## Passage given
####
I mentioned that cast as the likely issue earlier, but what is the kosher D way to write such code and deal with alignment issues? I don't really deal with these casting and alignment issues much, so any pointer to other code that does this right would be helpful.

@smolt
Copy link
Member

smolt commented Mar 14, 2017

On ARM misalignment in mumurhash, I recalled it was discussed in the original PR and @jpf91 made suggestions that perhaps weren't implement correctly. See dlang/phobos#3916. The discussion on ARM alignment was good.

On std.random, it seems to be a stress case for ARM codegen by LLVM maybe because the stack usage is huge by individual function after inlining. When I played with watchOS (somewhere in the attic now), there were extra push and pops around calls when the stack usage by a function was huge. The pops were not handled in the exception landing pad and eventual function return when to wrong address. Maybe this is happening?

Maybe I have some time to catch up on LDC this weekend.

@dnadlinger
Copy link
Member

but what is the kosher D way to write such code and deal with alignment issues?

I don't know of any better way than doing it manually, i.e. reading off data[0 .. Element.sizeof] manually and then casting the value to Element. You could also do it the C way and manually piece together the 32 bit integer from the appropriately shifted 8 bit values. Hm, thinking about it, I think there is a read function in std.bitmanip for endian-aware conversion you might be able to re-use for this.

@kinke
Copy link
Member

kinke commented Mar 14, 2017

but what is the kosher D way to write such code and deal with alignment issues?

The kosher way is to always keep alignment in mind when casting pointers (or accessing fields in packed structs etc.), but hardly anyone does as long as no errors pop up.

A quickfix would be guarding the Element-chunk loop via if ((cast(size_t) (data.ptr + bufferLeeway)) & (Element.sizeof - 1) == 0) (just checking whether the start address is a multiple of Element.sizeof, which must be a power of 2) as I already suggested and falling back to copying the bytes in the unaligned case. A more elaborate variant would check whether the alignment of data.ptr + bufferLeeway is suitable for 64-bit longs and use Element = ulong then, otherwise check if it's at least a multiple of 4 for Element = uint, maybe even another thingy for 16-bit shorts, and only then fall back to copying the bytes.
####
## Data listing
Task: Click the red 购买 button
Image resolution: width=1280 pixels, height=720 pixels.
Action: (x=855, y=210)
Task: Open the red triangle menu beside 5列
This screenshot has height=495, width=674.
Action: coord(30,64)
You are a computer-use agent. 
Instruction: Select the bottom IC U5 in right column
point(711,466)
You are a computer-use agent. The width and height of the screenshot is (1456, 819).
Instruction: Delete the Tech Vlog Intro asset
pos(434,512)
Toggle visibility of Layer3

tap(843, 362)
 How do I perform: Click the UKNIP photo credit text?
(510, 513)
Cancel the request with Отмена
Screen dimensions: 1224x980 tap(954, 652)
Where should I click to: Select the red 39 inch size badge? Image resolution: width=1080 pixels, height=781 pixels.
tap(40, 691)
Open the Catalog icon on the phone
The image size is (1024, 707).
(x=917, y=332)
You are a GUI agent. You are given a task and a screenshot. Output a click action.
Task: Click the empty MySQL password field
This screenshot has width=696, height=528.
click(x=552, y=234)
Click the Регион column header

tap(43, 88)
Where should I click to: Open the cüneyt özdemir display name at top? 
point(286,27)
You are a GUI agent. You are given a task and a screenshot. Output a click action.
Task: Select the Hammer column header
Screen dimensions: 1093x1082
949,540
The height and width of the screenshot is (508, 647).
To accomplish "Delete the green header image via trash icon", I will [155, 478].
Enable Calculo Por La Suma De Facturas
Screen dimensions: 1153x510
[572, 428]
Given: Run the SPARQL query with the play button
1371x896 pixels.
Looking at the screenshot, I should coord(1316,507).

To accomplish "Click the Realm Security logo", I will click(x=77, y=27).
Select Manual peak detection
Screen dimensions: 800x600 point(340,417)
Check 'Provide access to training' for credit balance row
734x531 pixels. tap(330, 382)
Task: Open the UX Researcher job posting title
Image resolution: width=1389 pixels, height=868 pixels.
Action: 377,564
####
## Written instruction 1
Quote the thread on alignment word for word, starting at "Maybe I have" and ending at "re-use for this.".
## Written instruction 2
Answer these questions from the thread on alignment:
(a) Which pull request does smolt point to for the earlier discussion of ARM alignment?
(b) In which module does dnadlinger think a read function for endian-aware conversion might exist?
(c) In kinke's quickfix, what must Element.sizeof be?
## Written instruction 3
List every username in the thread on alignment that appears with an @ sign in front of it.
None of the rows is needed for this work.

## Right answer 1
Maybe I have some time to catch up on LDC this weekend.

@dnadlinger
Copy link
Member

but what is the kosher D way to write such code and deal with alignment issues?

I don't know of any better way than doing it manually, i.e. reading off data[0 .. Element.sizeof] manually and then casting the value to Element. You could also do it the C way and manually piece together the 32 bit integer from the appropriately shifted 8 bit values. Hm, thinking about it, I think there is a read function in std.bitmanip for endian-aware conversion you might be able to re-use for this.

## Right answer 2
(a) dlang/phobos#3916
(b) std.bitmanip
(c) A power of 2

## Right answer 3
smolt, jpf91, dnadlinger, kinke